As terapias excludentes-corretivas voltam-se para a (re)inclusão dos “desviados recuperáveis” na normalidade desejada do mundo dos que podem viver, mas sob a condição de uma vigilante tutela pelas patrulhas ideológica e de costumes animadas pelo presidente. Tem-se uma repressão restituidora que vai da imposição de cura até a invisibilidade do retorno ao armário. As terapias excludentes-eliminadoras voltam-se para quem é enquadrado como irrecuperável e um desinvestimento estatal. Tem-se uma opressão destituidora autorizada, por vezes explicitamente, que vai do retorno dos matáveis ao suplício do pelourinho até a chegada ao caixão.

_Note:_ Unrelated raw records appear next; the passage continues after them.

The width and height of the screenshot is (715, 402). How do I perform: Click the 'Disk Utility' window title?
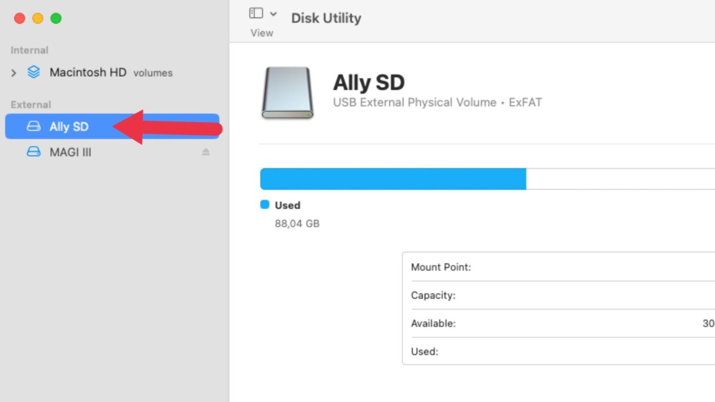coord(326,17)
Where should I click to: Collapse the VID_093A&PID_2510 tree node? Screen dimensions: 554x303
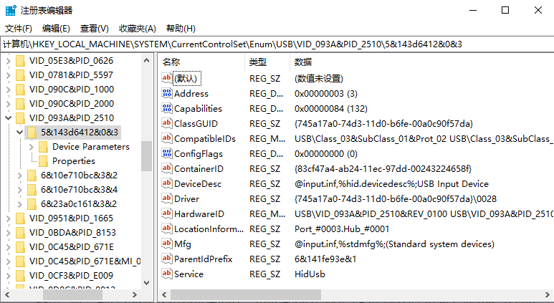tap(7, 118)
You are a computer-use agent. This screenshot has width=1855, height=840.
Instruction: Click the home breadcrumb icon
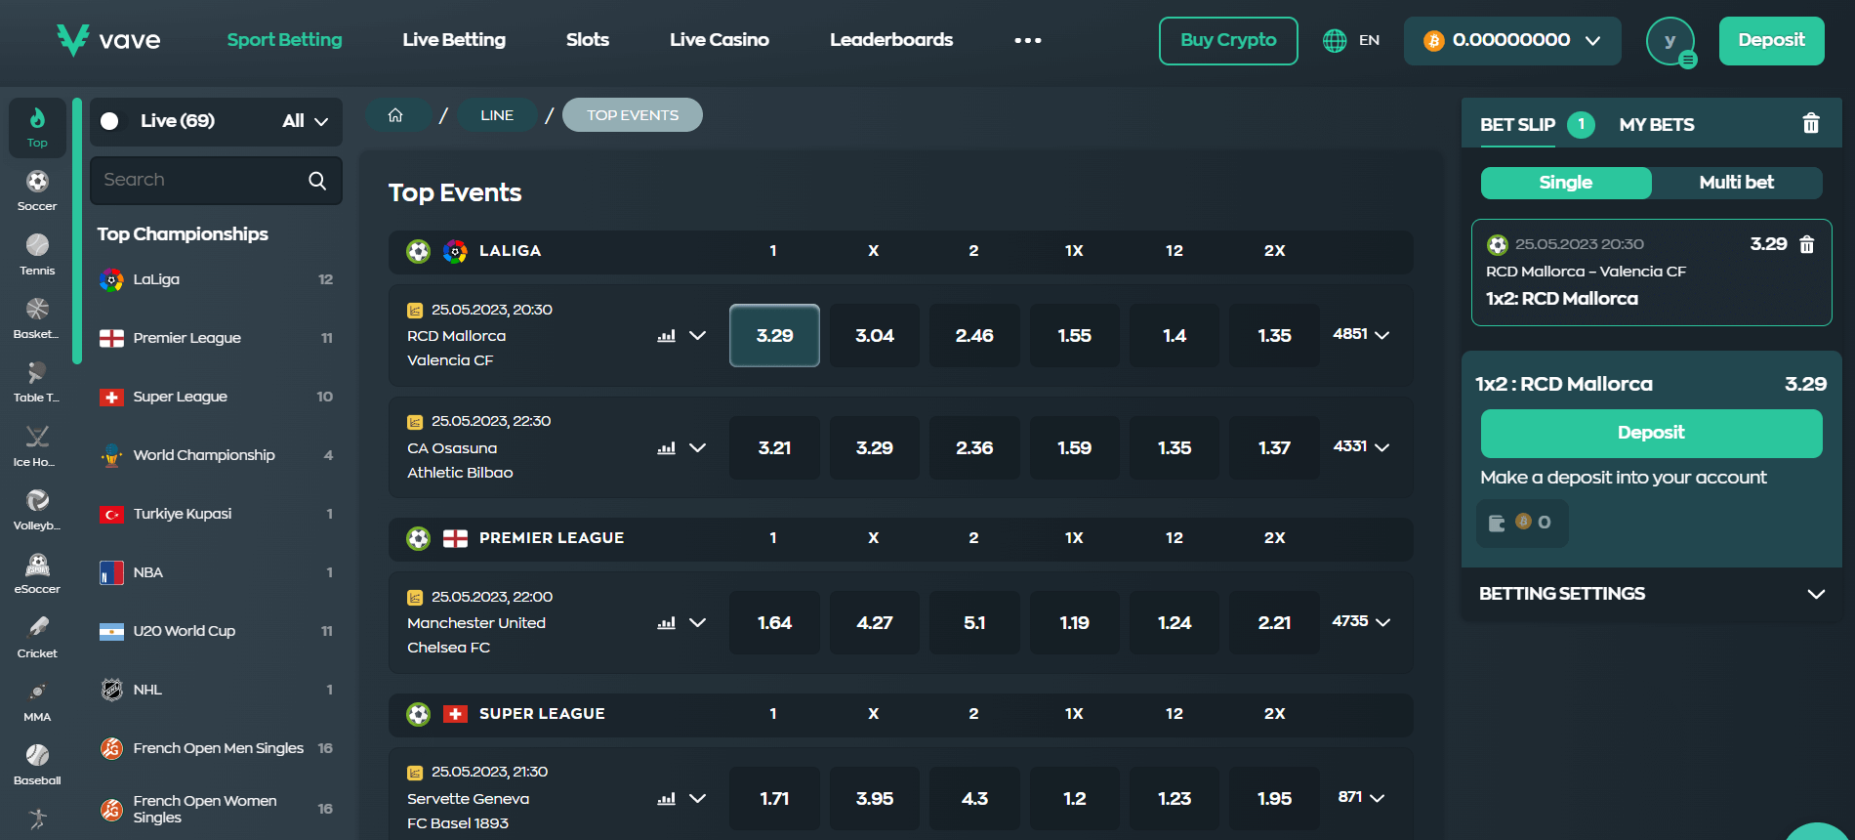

A tecnologia política de matar e deixar morrer generaliza-se na saga bolsonariana como um dispositivo fundamentalmente seletivo para circunscrever os “dignos de morrer”, agregando ao seu desempenho uma dose a mais de perversão: muitos de vocês, mas não todos! Uma quantidade suficiente de imigrantes, pretos, LGBTI+, mulheres, etc., pode e deve morrer para servir como um efeito-demonstração do seu merecimento e para constituir uma memória subalterna, contábil e ameaçadora da sua utilidade provisória no mercado. Instaura-se uma competição predatória pelo direito à vida que se redefine como um cercado VIP, no qual entra quem teria feito por obedecer às regras autoritárias do jogo e por merecer a sua sujeição.

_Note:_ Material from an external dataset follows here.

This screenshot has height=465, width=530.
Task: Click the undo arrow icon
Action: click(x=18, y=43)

No governo Bolsonarista não se é sujeito de direito e sim sujeito ao direito que passa a operar, no cotidiano, como dividendos e premiação para os de cima e ameaça e sanção para os debaixo e ao redor já precarizados. Uma forma de se observar o encolhimento do direito à vida dos vivos é por meio da expressão do dever governamental do luto pelos mortos. Hoje, a contabilidade mórbida da pandemia totaliza cerca de 380 mil brasileiros mortos. Não se tem observado demonstrações governamentais de luto. Não viver o luto coletivo é destituir a vida de valor pela indiferença ou falta de empatia com a sua morte. Não viver o luto é não reconhecer a perda de um e, tragicamente, dos muitos do NÓS! É negar o nosso lugar comum, colocando a própria sociedade brasileira no banco dos réus com ar rarefeito. É crudelizar a vida com a banalização cruel da morte. É empurrar o outro vulnerável, o outro diferente da pervertida horda governamental, para o abismo da mobilidade socioespacial reversa, para os subterrâneos da desigualdade e para um limbo existencial, no além das fronteiras do mundo democrático e republicano das políticas públicas de inclusão, participação, cooperação e solidariedade. No Brasil pandêmico de Bolsonaro matar passou a ter mérito e morrer passou ser um merecimento!